TASK INPUT Start Marker
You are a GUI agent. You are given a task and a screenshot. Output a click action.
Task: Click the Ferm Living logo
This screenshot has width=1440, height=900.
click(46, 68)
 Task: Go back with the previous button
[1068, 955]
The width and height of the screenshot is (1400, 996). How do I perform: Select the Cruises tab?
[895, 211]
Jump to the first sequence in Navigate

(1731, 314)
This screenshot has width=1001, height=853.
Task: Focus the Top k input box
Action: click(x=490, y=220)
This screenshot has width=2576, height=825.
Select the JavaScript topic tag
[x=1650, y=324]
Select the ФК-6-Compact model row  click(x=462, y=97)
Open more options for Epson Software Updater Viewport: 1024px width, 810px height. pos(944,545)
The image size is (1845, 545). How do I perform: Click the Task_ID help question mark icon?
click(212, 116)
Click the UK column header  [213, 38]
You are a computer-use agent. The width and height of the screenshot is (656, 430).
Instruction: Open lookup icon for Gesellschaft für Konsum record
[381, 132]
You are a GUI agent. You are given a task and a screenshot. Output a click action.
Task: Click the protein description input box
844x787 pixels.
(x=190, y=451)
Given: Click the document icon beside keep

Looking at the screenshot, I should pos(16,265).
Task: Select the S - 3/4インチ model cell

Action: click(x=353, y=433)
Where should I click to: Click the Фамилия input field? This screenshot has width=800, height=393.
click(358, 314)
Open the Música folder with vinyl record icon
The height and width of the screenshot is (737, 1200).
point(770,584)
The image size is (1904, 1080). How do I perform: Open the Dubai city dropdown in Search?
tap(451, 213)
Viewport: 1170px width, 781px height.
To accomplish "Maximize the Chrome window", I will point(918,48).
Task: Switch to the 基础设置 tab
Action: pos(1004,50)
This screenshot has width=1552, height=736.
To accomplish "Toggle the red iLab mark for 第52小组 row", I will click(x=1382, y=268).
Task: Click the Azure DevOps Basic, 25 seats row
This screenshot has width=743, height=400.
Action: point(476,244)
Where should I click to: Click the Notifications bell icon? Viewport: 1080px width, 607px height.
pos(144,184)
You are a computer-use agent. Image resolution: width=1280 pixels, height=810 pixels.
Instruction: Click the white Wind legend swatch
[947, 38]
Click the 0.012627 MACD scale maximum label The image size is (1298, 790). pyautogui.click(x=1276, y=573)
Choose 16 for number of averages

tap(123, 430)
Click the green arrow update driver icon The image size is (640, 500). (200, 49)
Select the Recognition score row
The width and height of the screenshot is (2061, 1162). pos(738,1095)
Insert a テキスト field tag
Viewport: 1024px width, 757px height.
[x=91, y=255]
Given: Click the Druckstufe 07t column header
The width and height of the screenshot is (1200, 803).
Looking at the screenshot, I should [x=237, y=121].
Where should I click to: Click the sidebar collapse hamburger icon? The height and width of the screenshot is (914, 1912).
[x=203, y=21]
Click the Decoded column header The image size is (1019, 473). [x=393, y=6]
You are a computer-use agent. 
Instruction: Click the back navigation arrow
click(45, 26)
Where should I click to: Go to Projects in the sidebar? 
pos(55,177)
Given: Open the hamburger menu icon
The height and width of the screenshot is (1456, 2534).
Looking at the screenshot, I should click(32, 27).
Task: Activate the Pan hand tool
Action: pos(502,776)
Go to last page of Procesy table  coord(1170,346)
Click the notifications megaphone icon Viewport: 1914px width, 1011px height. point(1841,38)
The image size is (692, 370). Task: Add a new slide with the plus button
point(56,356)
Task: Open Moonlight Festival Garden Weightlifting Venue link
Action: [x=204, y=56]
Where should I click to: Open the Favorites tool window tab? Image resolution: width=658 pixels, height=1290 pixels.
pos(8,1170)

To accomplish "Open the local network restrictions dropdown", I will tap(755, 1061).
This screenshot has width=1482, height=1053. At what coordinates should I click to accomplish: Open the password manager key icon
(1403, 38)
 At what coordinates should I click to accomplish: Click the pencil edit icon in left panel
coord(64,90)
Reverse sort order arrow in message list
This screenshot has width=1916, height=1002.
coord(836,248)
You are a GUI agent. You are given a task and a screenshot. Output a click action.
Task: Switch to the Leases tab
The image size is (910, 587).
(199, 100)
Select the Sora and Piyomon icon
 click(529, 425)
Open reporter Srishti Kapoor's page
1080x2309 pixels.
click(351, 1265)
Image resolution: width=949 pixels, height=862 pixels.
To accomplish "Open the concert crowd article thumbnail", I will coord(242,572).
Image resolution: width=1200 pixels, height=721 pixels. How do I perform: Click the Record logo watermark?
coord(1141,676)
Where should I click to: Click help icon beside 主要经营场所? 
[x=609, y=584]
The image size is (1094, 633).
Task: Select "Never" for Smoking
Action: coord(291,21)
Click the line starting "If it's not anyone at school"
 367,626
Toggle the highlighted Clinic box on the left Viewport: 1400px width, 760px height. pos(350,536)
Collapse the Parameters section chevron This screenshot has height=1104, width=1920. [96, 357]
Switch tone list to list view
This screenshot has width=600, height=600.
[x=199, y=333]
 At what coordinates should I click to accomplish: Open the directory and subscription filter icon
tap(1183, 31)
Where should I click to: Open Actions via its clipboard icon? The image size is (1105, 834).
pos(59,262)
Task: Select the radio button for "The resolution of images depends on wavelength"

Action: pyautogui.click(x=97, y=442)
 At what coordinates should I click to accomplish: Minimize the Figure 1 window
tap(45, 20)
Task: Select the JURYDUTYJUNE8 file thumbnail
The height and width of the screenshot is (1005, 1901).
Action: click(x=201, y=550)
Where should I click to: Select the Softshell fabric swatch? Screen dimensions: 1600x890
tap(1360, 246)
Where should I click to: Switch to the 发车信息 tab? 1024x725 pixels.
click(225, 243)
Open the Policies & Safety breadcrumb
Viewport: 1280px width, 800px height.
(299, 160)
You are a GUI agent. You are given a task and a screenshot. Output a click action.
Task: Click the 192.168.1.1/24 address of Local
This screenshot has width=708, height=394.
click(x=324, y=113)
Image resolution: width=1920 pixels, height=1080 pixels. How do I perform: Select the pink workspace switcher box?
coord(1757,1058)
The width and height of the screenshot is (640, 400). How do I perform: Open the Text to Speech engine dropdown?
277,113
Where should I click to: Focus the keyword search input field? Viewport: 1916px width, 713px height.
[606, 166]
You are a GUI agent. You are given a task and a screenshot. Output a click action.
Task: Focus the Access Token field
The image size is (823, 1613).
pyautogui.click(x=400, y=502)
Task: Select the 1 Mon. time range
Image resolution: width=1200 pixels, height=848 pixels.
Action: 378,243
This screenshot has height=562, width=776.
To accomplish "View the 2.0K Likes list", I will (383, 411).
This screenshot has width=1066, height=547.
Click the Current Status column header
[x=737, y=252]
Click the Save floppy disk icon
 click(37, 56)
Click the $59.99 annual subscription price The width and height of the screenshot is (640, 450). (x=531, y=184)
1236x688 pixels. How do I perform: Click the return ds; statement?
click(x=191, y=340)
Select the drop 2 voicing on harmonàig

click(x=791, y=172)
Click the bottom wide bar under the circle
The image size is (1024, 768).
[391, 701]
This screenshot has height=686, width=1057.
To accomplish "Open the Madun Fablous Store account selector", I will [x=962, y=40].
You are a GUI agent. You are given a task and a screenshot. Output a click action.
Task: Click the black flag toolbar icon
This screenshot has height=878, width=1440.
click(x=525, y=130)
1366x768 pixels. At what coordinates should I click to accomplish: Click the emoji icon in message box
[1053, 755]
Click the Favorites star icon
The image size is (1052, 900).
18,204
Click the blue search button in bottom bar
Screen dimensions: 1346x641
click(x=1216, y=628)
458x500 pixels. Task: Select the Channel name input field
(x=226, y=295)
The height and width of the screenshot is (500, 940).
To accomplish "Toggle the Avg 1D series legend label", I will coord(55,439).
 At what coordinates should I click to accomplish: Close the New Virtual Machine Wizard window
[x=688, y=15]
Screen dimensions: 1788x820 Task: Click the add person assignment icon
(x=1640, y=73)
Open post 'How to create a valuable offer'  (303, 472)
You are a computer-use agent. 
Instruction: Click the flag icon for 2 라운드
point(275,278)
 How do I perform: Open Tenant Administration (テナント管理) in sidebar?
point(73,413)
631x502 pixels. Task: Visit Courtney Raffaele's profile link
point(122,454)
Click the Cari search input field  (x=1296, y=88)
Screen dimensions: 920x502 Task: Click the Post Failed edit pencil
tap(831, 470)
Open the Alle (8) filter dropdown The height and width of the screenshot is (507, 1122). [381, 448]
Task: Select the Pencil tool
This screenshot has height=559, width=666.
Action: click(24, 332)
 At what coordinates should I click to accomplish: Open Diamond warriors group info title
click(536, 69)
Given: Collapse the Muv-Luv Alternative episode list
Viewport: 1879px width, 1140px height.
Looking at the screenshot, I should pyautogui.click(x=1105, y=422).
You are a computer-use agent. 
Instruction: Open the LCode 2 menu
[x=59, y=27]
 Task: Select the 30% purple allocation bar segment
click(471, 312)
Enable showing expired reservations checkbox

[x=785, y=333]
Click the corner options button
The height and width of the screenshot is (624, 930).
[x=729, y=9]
TASK INPUT End Marker
EXERCISE DETAILS
Whenever "thumbnail" occurs in a line of the entries, copy that line.

OUTPUT OF THE EXERCISE
To accomplish "Open the concert crowd article thumbnail", I will coord(242,572).
Task: Select the JURYDUTYJUNE8 file thumbnail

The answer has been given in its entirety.